Our nation has drawn together this week, united by a common goal, evaluating the new Apple iPad.
We love touch screens. Our parents both have iPhones, and we find the screens very responsive to our rough paws and our claws have only made minor scratches in the glass. We were excited about blogging on a device that seemed perfect for us, a giant iPhone.

We expected to lust over the iPad immediately, but how can you lust over a device that immediately reminds one of feminine hygiene products??? A refined bitch should never even need to use that word - we've been spayed. The stud in charge of naming the device ought to be put in a cone of shame. (We know that a bitch would never make such an egregious error.)

Maggie in a cone of shame.

While we have never used the device, we are full of opinions anyways -- this is a trait we have learned from humans. Most notably, we find Dr. Laura Schlessinger especially amazing -- she always knows how to do the 'right thing' with the scantest of context!

Reasons We Would Like an iPad:
- Cool factor.

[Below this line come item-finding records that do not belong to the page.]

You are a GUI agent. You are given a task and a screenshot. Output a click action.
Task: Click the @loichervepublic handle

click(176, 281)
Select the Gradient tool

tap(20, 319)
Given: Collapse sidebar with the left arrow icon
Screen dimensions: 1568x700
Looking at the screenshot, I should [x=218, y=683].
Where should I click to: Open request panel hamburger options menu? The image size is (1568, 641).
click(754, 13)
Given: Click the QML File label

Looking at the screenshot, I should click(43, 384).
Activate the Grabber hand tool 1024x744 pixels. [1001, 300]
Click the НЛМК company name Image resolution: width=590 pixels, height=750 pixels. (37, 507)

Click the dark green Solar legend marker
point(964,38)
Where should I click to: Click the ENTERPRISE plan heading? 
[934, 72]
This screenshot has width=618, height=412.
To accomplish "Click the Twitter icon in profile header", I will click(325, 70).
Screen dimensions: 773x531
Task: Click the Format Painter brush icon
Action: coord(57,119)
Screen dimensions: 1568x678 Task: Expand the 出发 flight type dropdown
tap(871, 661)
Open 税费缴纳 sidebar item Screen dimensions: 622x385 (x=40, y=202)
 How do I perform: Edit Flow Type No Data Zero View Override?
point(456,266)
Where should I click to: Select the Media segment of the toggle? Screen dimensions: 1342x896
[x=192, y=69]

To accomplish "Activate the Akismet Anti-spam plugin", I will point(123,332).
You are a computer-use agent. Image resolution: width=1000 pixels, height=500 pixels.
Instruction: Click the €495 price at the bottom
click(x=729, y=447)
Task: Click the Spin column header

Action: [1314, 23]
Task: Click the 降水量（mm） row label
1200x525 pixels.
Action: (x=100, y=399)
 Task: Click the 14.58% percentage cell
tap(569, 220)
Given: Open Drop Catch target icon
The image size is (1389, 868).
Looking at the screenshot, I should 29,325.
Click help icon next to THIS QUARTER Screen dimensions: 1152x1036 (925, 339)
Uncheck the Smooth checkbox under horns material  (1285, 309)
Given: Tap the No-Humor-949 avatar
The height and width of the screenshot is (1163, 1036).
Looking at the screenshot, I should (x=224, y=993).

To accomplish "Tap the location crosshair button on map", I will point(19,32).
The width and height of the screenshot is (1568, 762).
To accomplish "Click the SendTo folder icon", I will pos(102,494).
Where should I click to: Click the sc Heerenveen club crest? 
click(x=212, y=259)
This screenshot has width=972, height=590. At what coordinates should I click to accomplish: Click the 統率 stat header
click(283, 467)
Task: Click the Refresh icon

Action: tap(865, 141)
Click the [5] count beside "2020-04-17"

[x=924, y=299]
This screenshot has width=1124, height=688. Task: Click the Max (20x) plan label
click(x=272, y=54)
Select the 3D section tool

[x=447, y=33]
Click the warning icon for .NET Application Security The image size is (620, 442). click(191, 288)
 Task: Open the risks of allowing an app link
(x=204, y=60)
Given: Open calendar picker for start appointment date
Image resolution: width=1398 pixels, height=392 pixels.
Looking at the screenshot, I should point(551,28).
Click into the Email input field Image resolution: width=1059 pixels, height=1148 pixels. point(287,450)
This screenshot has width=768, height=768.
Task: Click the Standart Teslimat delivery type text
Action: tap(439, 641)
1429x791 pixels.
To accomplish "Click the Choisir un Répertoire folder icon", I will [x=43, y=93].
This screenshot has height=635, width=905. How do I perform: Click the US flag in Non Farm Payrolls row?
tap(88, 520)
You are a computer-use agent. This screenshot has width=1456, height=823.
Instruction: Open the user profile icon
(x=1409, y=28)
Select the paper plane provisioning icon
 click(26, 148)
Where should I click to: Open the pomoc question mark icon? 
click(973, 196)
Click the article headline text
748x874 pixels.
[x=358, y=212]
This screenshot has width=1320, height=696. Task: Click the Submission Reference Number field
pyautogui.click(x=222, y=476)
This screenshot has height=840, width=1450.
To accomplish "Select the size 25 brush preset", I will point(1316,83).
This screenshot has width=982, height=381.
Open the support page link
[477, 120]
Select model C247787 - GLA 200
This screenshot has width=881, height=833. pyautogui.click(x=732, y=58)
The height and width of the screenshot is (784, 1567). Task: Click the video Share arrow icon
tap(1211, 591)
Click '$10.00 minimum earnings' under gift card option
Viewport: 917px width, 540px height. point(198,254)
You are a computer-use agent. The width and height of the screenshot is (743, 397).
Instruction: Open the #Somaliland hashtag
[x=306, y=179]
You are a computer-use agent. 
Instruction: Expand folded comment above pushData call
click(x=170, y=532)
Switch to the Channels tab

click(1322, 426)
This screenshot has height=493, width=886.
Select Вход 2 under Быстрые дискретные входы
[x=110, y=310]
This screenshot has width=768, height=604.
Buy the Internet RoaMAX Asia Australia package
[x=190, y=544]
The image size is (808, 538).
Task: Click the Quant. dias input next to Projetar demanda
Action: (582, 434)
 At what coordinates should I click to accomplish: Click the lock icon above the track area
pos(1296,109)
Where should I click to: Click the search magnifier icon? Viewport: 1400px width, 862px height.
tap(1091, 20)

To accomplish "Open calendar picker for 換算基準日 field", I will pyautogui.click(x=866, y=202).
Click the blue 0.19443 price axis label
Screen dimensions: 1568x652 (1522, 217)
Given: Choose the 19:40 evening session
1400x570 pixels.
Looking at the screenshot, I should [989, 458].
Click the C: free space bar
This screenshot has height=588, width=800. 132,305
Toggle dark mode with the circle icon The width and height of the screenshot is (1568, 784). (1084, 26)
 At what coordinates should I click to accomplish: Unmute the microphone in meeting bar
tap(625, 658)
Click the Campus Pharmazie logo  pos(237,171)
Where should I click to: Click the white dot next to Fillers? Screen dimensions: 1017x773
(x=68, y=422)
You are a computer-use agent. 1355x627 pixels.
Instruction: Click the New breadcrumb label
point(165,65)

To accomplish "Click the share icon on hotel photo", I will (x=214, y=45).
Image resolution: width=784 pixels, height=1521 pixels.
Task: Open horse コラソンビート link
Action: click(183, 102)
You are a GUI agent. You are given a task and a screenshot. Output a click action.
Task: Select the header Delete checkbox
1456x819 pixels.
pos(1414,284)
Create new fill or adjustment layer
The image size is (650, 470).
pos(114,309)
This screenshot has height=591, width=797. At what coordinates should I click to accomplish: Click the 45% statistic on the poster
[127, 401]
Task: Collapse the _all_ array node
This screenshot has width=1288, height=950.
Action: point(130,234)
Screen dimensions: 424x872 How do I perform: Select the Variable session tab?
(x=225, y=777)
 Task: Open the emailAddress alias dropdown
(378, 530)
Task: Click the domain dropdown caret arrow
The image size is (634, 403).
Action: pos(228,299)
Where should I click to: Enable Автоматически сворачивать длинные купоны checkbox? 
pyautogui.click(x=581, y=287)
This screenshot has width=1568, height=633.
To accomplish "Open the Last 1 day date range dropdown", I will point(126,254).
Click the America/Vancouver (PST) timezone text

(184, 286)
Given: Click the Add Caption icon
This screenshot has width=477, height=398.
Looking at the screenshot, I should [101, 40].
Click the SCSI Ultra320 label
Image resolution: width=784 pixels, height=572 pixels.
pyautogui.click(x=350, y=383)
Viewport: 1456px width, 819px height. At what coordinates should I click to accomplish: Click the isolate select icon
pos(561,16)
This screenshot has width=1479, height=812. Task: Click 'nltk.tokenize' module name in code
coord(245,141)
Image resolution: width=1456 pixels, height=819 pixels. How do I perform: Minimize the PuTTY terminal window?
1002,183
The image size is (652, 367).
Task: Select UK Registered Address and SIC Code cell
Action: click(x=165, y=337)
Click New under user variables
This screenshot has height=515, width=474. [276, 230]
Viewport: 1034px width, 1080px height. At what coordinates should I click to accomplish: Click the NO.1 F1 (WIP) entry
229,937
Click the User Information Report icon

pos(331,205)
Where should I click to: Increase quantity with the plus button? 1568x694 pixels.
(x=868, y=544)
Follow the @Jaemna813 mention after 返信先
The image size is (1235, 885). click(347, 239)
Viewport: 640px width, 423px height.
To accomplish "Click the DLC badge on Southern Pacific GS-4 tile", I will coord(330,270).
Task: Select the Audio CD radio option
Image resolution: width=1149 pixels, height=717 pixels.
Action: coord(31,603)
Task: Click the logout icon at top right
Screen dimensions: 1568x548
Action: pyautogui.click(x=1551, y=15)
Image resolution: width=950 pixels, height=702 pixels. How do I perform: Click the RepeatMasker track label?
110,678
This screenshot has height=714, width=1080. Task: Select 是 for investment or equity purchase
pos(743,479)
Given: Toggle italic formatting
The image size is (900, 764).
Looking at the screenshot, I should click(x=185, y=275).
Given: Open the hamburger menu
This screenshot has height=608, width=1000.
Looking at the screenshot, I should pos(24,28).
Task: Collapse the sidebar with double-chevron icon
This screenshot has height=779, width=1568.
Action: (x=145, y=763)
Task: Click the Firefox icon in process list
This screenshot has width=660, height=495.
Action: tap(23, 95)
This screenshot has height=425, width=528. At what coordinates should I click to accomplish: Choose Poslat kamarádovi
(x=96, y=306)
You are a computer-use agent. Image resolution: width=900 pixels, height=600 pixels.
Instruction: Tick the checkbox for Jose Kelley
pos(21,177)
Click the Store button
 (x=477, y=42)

The dogs at the dog park would be impressed.
- Fun to use.
- Easier for our unwieldy paws to use than the iPhone.

Reasons We Will Not Buy an iPad:
- Stupidest. Name. Ever.
- We are not interested in another subscription. Audible, Netflix, gas, power, cell phones, mortgage. NO MORE MONTHLY BILLS.
- Doesn't really fit into our computer/media usage. It wouldn't replace any of our current devices. (Including: Desktop, notebook, Kindle, iPhone.)
- We already have pads on our paws, and they are much more functional than Apple's pads. You can't run after dad's mountain bike on four iPads!
- Has many of the limitations of the iPhone: No flash (read: No Hulu), No applications running in the background (read: No Pandora), smudgy screen (read: Nose juices everywhere).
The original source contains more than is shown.